Exercise description: Only what runs from the line with "Task: Expand the" to the final line of the records below should be given again, word for word.

Stored items:

--------------------------------------------------

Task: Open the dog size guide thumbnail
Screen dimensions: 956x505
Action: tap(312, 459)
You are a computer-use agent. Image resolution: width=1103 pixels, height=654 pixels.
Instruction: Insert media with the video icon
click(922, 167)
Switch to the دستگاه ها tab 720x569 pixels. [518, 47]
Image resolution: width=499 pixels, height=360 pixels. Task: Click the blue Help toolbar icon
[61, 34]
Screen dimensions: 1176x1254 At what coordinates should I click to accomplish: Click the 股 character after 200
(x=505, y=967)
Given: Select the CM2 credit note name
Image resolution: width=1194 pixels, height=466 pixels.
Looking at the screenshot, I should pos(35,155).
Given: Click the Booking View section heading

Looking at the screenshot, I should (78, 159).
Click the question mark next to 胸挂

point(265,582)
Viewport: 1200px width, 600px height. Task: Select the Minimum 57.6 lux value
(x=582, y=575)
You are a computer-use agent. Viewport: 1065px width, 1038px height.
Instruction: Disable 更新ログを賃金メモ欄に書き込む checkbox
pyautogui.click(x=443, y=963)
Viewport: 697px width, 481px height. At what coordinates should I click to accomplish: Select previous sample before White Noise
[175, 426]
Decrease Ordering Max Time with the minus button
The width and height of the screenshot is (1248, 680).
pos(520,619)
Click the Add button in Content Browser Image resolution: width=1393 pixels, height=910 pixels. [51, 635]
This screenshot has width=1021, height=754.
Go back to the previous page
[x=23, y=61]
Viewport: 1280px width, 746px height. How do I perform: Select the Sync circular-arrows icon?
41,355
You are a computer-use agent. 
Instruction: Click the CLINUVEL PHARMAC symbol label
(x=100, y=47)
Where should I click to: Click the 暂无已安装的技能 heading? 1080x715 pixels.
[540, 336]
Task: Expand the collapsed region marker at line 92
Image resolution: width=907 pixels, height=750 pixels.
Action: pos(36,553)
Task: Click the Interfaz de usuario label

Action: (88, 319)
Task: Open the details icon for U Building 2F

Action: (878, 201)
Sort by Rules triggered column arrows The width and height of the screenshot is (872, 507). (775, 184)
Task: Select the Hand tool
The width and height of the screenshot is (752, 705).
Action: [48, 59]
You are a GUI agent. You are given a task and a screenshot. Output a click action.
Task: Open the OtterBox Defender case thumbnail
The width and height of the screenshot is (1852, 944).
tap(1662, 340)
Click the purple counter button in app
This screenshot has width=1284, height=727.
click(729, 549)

--------------------------------------------------

Exercise response:
Task: Expand the collapsed region marker at line 92
Image resolution: width=907 pixels, height=750 pixels.
Action: pos(36,553)
Task: Click the Interfaz de usuario label

Action: (88, 319)
Task: Open the details icon for U Building 2F

Action: (878, 201)
Sort by Rules triggered column arrows The width and height of the screenshot is (872, 507). (775, 184)
Task: Select the Hand tool
The width and height of the screenshot is (752, 705).
Action: [48, 59]
You are a GUI agent. You are given a task and a screenshot. Output a click action.
Task: Open the OtterBox Defender case thumbnail
The width and height of the screenshot is (1852, 944).
tap(1662, 340)
Click the purple counter button in app
This screenshot has width=1284, height=727.
click(729, 549)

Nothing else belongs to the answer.